Saved entries:
——
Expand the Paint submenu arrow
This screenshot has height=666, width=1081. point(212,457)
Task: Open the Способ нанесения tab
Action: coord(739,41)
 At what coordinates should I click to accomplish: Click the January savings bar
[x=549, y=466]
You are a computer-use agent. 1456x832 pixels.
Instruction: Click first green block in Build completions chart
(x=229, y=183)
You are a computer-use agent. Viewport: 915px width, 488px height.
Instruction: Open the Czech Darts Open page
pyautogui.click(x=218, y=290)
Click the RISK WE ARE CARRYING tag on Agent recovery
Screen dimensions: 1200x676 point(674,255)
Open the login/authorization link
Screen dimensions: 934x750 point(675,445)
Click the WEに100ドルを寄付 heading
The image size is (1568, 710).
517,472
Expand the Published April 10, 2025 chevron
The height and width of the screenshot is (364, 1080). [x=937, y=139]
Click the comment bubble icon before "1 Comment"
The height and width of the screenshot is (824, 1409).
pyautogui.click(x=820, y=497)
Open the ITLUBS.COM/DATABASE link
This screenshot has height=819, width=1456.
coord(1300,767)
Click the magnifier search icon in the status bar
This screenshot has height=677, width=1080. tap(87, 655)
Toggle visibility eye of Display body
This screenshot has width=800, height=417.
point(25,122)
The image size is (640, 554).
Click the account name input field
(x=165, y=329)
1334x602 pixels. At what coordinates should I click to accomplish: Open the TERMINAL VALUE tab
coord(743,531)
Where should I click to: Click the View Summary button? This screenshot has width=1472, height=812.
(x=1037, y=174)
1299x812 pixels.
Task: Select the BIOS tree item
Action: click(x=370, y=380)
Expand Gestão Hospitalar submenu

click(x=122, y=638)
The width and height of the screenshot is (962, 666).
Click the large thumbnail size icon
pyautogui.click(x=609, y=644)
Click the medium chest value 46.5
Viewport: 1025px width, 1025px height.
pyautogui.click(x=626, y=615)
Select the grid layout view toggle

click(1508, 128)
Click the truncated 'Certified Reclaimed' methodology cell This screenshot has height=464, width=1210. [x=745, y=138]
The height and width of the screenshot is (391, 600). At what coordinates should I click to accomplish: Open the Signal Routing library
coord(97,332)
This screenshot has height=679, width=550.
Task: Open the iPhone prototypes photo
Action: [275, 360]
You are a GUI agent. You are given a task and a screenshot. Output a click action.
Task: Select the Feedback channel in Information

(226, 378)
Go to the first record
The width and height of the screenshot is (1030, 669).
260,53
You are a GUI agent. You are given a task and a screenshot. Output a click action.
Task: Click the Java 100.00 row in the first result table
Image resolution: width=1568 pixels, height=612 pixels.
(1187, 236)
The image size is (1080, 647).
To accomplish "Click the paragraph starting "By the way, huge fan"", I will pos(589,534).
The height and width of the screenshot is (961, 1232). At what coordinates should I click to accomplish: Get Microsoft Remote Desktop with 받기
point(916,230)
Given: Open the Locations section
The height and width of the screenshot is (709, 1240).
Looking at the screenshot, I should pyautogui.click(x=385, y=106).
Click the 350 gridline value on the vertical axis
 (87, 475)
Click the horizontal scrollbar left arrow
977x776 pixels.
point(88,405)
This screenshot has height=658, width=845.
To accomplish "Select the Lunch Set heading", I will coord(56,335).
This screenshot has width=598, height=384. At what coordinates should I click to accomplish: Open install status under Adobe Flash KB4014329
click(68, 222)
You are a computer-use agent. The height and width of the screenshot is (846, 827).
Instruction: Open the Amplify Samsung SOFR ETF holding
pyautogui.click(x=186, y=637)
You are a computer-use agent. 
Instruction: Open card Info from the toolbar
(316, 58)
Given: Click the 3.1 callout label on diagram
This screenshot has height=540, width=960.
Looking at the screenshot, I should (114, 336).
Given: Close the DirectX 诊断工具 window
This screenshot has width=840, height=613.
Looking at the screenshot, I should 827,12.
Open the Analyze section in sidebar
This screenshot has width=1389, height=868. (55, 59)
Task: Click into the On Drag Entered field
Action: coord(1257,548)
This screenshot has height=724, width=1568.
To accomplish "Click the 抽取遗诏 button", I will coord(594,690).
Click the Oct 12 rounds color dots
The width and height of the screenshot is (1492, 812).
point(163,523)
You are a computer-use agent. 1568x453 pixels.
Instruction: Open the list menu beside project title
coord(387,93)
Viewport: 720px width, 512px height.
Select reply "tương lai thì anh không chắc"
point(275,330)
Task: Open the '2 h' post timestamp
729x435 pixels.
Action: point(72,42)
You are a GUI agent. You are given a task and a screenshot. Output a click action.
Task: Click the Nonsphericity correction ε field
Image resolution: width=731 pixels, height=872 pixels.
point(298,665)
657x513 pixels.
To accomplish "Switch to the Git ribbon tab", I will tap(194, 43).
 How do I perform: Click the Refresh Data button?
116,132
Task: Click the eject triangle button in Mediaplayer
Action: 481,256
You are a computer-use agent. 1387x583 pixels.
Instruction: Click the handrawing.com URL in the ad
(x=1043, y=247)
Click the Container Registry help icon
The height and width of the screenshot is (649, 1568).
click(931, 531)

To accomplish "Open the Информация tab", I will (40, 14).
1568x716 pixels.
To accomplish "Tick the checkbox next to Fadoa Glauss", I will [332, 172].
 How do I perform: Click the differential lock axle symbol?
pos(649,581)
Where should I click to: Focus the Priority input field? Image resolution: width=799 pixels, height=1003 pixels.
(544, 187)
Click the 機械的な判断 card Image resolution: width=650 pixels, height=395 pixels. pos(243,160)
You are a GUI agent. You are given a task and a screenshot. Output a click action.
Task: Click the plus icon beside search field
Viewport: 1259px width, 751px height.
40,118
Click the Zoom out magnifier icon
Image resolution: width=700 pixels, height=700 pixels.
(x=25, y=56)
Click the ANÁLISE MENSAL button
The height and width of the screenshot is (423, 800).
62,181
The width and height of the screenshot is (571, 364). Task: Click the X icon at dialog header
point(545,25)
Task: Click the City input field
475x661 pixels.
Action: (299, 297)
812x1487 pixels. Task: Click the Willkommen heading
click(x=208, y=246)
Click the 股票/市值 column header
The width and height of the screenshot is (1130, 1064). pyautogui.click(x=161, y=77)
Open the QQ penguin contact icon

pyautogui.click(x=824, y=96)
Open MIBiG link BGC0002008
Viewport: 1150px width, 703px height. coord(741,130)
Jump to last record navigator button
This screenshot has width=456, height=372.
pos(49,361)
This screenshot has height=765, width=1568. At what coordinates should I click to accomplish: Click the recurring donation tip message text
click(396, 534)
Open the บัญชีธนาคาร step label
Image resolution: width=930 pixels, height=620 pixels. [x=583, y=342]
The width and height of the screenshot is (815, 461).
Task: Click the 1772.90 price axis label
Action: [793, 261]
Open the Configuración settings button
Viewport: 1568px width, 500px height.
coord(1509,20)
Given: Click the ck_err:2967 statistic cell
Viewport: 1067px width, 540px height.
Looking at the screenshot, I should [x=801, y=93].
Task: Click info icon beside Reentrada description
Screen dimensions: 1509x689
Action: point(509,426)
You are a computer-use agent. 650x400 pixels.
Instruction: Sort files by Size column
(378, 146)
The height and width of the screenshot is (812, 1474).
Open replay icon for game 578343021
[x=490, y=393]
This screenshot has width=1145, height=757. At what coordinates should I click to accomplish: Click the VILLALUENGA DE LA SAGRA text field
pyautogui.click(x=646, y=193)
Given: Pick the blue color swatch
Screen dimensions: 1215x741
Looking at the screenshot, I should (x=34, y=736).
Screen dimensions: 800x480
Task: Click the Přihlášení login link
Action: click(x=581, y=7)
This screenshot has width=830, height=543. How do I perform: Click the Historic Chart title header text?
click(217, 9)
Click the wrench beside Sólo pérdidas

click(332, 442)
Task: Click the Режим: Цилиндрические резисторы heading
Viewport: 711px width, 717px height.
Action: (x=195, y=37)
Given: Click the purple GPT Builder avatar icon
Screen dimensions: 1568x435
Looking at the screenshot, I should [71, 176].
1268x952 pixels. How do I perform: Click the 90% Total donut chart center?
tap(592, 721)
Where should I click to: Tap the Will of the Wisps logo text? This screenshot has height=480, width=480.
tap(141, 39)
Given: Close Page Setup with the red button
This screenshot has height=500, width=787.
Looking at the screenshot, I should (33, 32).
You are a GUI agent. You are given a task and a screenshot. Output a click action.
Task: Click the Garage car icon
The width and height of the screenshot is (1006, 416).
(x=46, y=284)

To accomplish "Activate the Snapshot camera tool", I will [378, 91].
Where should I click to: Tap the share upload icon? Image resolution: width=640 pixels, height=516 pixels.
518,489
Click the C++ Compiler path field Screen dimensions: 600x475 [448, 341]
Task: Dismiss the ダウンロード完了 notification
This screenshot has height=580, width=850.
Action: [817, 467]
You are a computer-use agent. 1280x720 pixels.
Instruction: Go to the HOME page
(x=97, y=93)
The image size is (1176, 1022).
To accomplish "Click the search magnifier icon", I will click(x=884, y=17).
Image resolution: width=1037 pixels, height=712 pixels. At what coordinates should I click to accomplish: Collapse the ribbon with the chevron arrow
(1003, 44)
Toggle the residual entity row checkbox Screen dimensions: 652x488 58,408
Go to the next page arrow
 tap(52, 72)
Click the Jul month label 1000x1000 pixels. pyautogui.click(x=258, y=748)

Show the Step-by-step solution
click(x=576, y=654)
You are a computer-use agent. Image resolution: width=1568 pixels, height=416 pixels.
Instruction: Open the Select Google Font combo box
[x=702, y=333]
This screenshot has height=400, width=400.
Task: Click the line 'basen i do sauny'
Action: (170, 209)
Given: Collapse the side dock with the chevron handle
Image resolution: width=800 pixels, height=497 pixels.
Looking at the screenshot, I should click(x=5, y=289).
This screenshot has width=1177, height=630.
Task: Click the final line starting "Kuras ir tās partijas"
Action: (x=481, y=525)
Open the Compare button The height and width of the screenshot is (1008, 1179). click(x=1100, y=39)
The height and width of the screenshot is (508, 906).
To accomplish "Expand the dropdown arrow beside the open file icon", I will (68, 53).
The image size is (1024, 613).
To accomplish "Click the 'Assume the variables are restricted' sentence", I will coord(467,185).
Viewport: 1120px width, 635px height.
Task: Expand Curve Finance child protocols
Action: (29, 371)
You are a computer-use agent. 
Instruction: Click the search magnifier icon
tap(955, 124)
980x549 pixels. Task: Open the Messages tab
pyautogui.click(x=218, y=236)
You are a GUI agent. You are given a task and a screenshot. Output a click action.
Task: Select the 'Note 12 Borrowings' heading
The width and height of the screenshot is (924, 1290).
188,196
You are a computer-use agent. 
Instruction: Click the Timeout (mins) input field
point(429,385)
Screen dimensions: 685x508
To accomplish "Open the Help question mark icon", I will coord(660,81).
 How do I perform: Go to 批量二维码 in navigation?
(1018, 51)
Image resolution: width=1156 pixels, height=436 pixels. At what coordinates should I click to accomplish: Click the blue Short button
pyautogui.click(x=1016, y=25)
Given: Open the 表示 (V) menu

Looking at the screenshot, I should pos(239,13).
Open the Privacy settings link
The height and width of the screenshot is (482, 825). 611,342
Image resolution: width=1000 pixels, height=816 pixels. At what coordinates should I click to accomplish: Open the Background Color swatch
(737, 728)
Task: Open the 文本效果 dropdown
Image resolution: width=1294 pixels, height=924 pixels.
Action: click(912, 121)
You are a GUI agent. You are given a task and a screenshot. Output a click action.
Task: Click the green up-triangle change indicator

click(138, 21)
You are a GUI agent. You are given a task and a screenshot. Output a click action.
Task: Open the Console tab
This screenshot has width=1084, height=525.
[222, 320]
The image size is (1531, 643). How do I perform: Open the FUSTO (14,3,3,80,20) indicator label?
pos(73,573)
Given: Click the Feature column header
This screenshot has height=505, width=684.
——
▶ _Work order_
Every line of the records in which the string "cell" is found should be counted, and only the count returned.

▶ _Exercise result_
2